結膜炎とは結膜に生じた炎症の総称です。
 結膜は、白眼の部分の眼球結膜と、まぶたの裏側をおおう眼瞼結膜(ガンケンケツマク)からなっています。
 この眼球結膜と眼瞼結膜は結膜円蓋(ケツマクエンガイ)でつながっており、連続した一枚の粘膜で構成されています。
 角膜と結膜は、外界と直接接しているために、様々な刺激にさらされます。このような刺激や乾燥から守るために角結膜表面は、涙液で常に潤った状態を保っています。
 涙液は、粘液層、水層、脂層の3層構造からなり、角結膜の表面に均一に広がって、乾燥しにくいようにしています。
 また、細菌などの病原体が繁殖するのを抑える働きをしています。ですから滅多に感染は起こらないのですが抵抗力が低下していたり、ウイルスの感染によって炎症を起こす場合があります。

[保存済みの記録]
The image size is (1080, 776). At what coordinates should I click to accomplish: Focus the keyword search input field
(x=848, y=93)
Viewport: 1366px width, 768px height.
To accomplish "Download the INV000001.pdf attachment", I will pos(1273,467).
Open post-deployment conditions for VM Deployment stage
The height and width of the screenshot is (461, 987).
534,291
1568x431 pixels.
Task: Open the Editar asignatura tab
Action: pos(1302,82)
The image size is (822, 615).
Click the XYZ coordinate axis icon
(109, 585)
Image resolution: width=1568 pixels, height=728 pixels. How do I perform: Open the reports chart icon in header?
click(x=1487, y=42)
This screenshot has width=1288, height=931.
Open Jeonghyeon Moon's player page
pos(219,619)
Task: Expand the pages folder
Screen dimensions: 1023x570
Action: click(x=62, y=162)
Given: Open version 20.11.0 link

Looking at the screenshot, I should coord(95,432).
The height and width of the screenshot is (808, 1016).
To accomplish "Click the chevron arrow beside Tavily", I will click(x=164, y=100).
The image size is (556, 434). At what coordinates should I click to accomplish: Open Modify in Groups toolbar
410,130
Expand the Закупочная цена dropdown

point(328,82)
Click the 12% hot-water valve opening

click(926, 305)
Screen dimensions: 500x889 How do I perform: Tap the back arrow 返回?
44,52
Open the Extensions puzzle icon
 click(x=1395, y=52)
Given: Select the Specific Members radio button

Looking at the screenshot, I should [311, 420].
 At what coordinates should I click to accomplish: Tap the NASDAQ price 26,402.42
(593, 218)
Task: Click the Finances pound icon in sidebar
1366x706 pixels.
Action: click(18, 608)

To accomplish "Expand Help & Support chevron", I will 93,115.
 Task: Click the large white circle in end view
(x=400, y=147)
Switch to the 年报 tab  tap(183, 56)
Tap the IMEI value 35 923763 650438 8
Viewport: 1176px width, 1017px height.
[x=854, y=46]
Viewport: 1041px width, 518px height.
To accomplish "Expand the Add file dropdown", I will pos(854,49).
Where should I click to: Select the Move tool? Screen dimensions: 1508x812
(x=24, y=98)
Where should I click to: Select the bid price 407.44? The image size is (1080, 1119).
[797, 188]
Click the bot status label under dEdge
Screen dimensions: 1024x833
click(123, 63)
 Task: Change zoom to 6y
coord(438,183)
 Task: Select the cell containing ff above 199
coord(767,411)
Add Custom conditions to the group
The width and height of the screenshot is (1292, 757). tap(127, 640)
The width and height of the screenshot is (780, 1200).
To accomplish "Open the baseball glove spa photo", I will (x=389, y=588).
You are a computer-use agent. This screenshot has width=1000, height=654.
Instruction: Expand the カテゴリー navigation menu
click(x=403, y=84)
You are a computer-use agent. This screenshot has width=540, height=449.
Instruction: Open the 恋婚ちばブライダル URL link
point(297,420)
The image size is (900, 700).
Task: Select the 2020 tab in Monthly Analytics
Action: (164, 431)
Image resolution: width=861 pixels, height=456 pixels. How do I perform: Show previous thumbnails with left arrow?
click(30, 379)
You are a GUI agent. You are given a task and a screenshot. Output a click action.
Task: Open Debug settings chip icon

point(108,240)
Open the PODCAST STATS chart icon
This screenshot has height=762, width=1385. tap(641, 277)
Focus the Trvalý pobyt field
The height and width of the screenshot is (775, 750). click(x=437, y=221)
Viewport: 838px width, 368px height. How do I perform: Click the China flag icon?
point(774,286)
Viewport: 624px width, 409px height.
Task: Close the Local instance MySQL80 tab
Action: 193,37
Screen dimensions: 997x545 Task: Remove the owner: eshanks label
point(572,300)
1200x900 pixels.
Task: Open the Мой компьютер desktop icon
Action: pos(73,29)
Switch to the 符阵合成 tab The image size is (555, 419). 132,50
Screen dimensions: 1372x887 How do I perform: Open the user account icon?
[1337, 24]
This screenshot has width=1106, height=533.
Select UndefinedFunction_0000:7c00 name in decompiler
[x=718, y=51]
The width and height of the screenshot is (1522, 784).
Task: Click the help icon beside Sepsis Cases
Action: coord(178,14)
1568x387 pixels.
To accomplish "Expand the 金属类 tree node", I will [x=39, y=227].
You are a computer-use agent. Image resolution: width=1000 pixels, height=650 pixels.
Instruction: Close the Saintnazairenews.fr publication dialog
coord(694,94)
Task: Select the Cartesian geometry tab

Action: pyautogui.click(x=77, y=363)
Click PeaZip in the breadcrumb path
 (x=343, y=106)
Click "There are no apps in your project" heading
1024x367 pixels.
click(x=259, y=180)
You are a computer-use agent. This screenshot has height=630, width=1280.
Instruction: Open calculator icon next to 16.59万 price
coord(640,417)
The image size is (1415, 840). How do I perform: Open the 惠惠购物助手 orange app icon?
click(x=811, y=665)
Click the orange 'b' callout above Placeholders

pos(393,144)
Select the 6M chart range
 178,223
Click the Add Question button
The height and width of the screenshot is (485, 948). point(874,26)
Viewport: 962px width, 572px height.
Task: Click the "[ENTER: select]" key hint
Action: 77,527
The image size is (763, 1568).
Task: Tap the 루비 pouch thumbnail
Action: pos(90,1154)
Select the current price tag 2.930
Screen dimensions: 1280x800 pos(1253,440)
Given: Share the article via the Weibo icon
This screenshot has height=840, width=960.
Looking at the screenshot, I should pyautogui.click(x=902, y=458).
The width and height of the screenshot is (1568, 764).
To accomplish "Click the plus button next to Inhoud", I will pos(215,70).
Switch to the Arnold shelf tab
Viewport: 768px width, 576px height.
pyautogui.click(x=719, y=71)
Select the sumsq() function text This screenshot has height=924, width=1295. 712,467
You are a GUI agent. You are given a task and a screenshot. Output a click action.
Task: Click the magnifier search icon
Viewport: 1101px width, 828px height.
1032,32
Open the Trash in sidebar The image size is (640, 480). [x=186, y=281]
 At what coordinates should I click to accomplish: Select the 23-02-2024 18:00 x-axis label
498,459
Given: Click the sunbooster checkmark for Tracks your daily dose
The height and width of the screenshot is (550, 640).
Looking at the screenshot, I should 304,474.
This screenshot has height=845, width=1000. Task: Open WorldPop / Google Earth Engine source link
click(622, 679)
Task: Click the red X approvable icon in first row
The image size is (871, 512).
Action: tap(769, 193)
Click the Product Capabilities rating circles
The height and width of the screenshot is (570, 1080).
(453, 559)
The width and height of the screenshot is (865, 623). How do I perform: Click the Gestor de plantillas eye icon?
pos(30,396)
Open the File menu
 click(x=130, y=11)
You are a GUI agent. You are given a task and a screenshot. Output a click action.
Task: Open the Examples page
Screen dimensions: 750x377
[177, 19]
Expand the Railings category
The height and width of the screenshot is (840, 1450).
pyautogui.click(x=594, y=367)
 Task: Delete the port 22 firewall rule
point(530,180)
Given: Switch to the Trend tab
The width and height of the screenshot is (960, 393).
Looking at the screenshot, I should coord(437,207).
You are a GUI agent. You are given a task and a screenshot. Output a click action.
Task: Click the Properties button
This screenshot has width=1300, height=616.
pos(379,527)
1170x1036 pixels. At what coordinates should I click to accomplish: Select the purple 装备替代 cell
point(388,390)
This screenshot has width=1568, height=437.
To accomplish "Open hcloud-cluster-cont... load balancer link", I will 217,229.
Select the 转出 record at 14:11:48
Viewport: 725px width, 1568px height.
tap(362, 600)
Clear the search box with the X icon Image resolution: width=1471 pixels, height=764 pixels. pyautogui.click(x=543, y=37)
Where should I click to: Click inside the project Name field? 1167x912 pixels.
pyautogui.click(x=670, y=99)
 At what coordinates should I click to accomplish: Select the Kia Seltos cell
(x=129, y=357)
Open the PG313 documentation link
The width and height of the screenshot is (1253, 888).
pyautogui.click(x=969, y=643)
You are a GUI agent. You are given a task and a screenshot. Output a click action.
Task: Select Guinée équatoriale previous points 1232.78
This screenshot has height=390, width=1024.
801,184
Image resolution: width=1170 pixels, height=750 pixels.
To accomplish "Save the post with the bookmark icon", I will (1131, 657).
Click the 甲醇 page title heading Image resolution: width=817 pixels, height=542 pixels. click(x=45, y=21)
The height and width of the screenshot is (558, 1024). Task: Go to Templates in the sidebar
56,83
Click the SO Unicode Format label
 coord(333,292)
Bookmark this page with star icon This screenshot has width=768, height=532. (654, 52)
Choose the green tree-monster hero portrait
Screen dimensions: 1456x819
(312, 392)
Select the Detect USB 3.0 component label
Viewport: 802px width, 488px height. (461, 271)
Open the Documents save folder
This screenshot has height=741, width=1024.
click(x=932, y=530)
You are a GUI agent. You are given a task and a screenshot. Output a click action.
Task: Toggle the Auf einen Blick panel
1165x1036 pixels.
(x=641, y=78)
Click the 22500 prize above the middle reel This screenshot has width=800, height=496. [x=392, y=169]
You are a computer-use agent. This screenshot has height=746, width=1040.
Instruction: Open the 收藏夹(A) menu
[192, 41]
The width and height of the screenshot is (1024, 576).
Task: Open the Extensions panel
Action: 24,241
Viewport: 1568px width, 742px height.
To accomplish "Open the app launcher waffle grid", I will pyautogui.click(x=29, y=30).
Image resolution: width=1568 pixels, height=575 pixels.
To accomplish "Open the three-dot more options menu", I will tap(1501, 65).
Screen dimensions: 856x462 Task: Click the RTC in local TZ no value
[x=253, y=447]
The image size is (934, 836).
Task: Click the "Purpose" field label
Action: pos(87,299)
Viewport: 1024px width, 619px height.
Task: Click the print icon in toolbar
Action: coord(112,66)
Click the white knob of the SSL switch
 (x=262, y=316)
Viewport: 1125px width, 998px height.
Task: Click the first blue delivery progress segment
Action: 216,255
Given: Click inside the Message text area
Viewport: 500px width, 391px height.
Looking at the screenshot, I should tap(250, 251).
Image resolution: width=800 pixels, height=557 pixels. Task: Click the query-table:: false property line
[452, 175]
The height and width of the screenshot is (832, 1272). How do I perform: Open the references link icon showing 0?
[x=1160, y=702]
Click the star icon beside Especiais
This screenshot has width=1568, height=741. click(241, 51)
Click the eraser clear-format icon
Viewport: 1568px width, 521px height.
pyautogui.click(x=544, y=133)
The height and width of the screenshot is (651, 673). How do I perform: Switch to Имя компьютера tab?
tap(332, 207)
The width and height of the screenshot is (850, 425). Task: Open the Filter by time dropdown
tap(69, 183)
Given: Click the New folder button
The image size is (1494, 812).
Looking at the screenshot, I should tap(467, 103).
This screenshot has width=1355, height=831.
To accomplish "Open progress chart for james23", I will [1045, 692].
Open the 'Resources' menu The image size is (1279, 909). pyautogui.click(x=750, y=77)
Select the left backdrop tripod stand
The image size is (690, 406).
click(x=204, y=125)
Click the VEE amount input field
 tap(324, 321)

[作業指示] 結膜炎について解説した文章の最後の文に続けて、その先を書き進めてください。

[解答]
 
 
 
○主な結膜炎の種類
 
急性結膜炎
 急激に起こった炎症で、眼球の結膜(白眼)が発赤(充血)し、目やにが出てくる病気です。
 非常に多くの原因が急性結膜炎を起こします。
 ウイルスや細菌による感染性とアレルギー性のものがあります。結膜の浮腫(水ぶくれ…一見ゼリー状に見える)が起こることもあり、異物感やかゆみ、光がまぶしいなどの症状があり、重症では眼痛などを伴うこともあります。
 ウイルス性ですと、眼以外の症状として耳の手前にあるリンパ節がぐりぐりと腫れ、押さえると痛むことがあります。
 
慢性結膜炎
 急性結膜炎の軽い症状が長く続く状態です。
 細菌感染やアレルギー、涙液の分泌低下、ドライアイなどが原因です。高齢者など抵抗力が低下している人に起こりやすいといえます。
 常に充血や目やに、かゆみなどがあり、まぶたの裏側にブツブツができたり小さな砂状の結晶、結膜結石、ができることもあります。
 ウイルス性結膜炎はウイルスの感染によって生じる結膜炎のことです。
 原因となるウイルスには、ヘルペスウイルス、アデノウイルス、エンテロウイルスなどがあり、ウイルスによって、またウイルスの型によって病状が異なります。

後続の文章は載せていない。